##### SELECTION
It was a fairly spontaneous decision, made on a whim with a friend, to get out of town for a couple of days and go somewhere where it really felt like winter.
Living in a subtropical climate means you don’t really experience winter – it just cools down for a couple of months. But there’s a place about three hours drive south of where I live that does get cold. It’s known for apples and wine and its natural environment of huge granite boulders.
Living in a subtropical climate also means you don’t tend to see snow. I’ve travelled to cold places before, hoping to see the white fluffy stuff in person but the warm weather seems to follow me. The place I was going was known to occasionally get snow – once every 20 years occasionally.
So I wasn’t expecting any snow on my cold climate getaway. I was happy to go and sit in front of a log fire for a couple of days. Perhaps do a bit of bushwalking. No mobile, no wifi, surrounded by wineries. Bliss.
They were forecasting cold weather for the region so I did borrow some thermals and cold-weather gear – “just in case it actually gets cold!” I dug out wet weather boots and found my beanie in the back of a drawer. But, seriously, I didn’t think I’d need it (see log fire and winery above).
On the way we stopped at the nearby town to pickup some food and the locals were talking about getting home before the snow. Yeah right.
##########
##### DATASET CONTENT
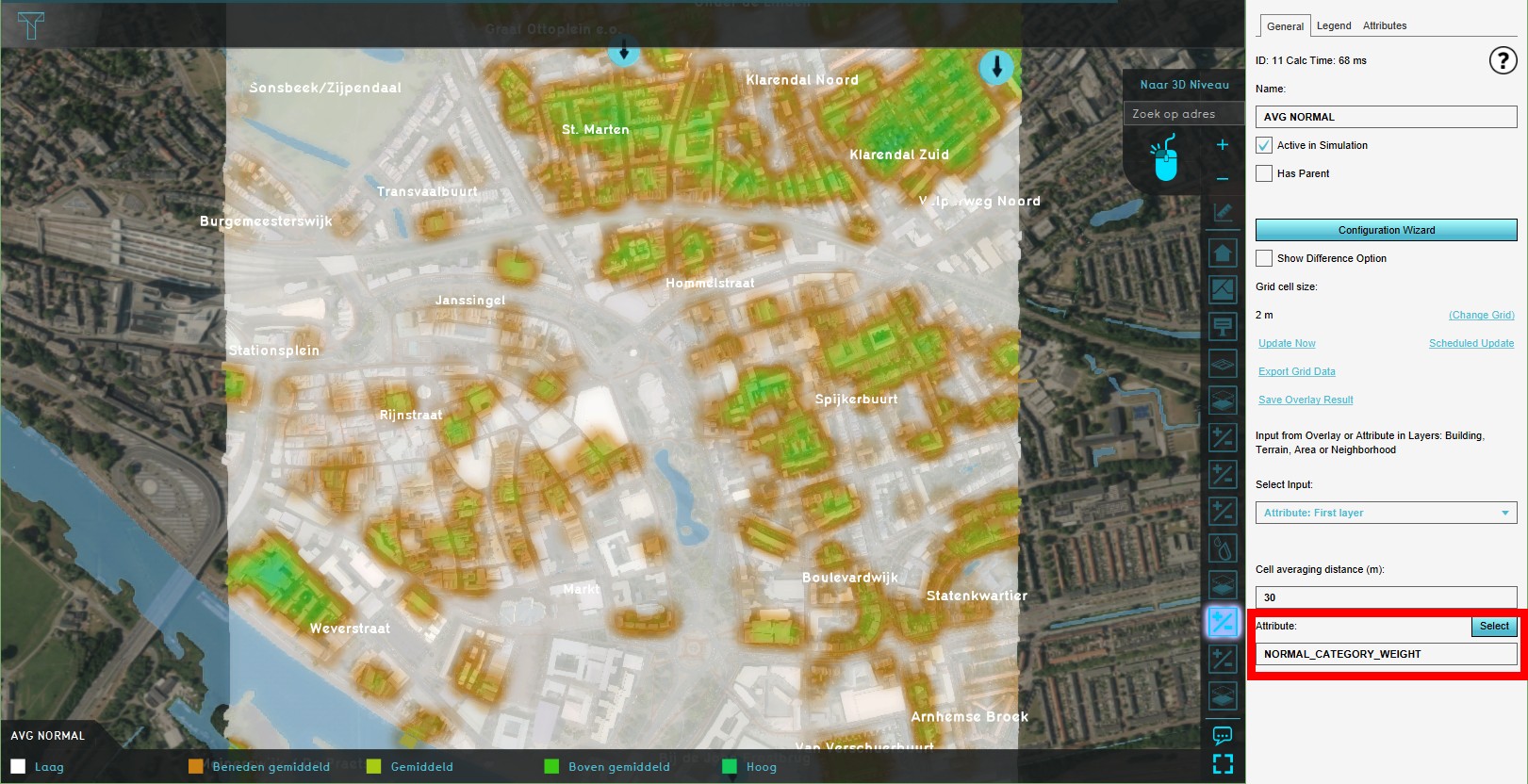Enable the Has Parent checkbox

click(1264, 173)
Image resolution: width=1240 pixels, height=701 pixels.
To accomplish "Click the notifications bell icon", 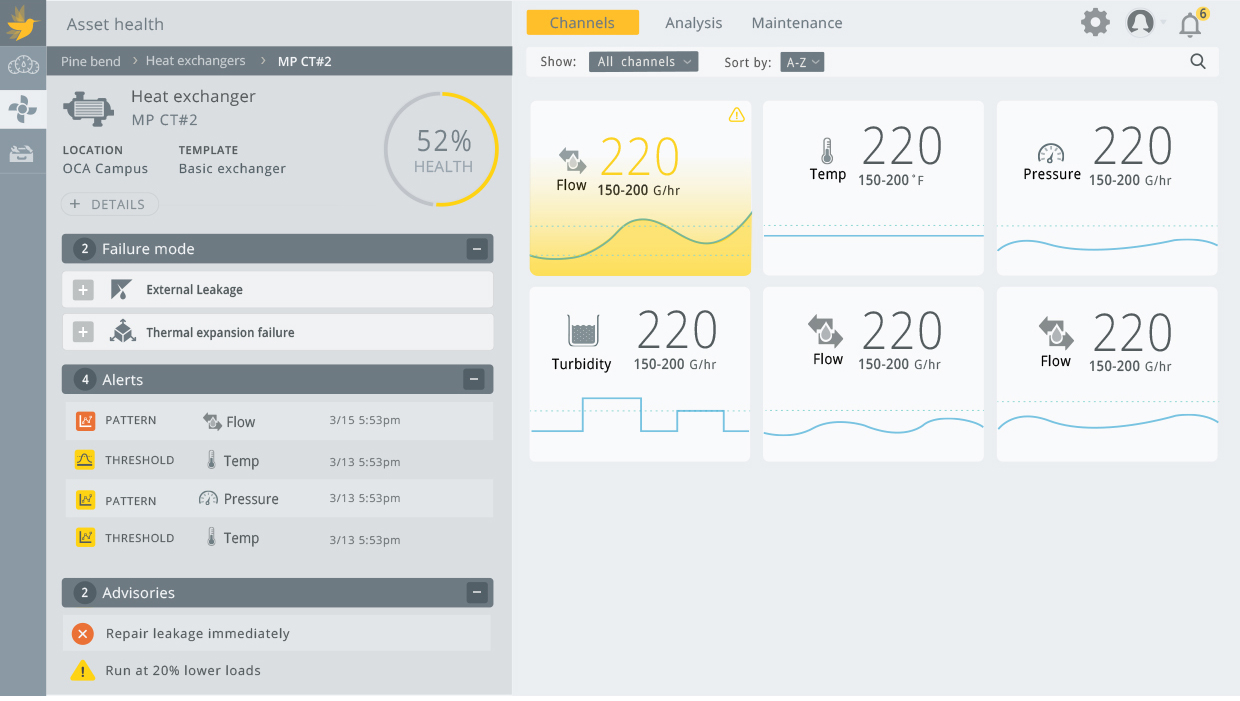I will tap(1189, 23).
##########
• **EXERCISE INSTRUCTIONS**
1. In the winter getaway story, how far is the cold place from where the writer lives?
2. Copy everything in the winter getaway story from "It was a fairly" down to "20 years occasionally.".
3. Carry the winter getaway story on past its last sentence.
The listing comes from a different source than the winter getaway story.

• **WRITTEN RESPONSES**
1. About three hours' drive south.

2.
It was a fairly spontaneous decision, made on a whim with a friend, to get out of town for a couple of days and go somewhere where it really felt like winter.
Living in a subtropical climate means you don’t really experience winter – it just cools down for a couple of months. But there’s a place about three hours drive south of where I live that does get cold. It’s known for apples and wine and its natural environment of huge granite boulders.
Living in a subtropical climate also means you don’t tend to see snow. I’ve travelled to cold places before, hoping to see the white fluffy stuff in person but the warm weather seems to follow me. The place I was going was known to occasionally get snow – once every 20 years occasionally.

3.
We made our way to our cabin in the woods, arriving at dusk as the last rays of the sun peaked through the wattles, tea trees and gums. It was beautiful. The weather was cool. We discovered that there was indeed no mobile reception or wifi but we had wine and there was a log fire with an amply-stocked woodpile. We looked at some local maps and made tentative plans for some bushwalking the next day. Sweet.
The fire burned all night but it was still cold indoors. I could hear rain on the roof through the night, and something that sounded heavier. As I drifted in and out of sleep, I wistfully thought, “I wonder if that’s snow” but thought it was just possums …
I got up before dawn the next morning and looked outside to see how far off sunrise might be.
I saw white. Everywhere. It had snowed. And not just a fine misting. Not just sleet. But real snow. My first snow.
I was beside myself. I pulled on thermals and multiple layers of clothes and went out to explore. I had to touch it. It looked and felt like the ice-shavings desserts I used to make as a child. Crunchy. Soft. Cold. I grabbed a handful and made a snowball. And threw it.
I walked out beyond the shelter of the cabin – crunching footprints up and down the track – and enter another world.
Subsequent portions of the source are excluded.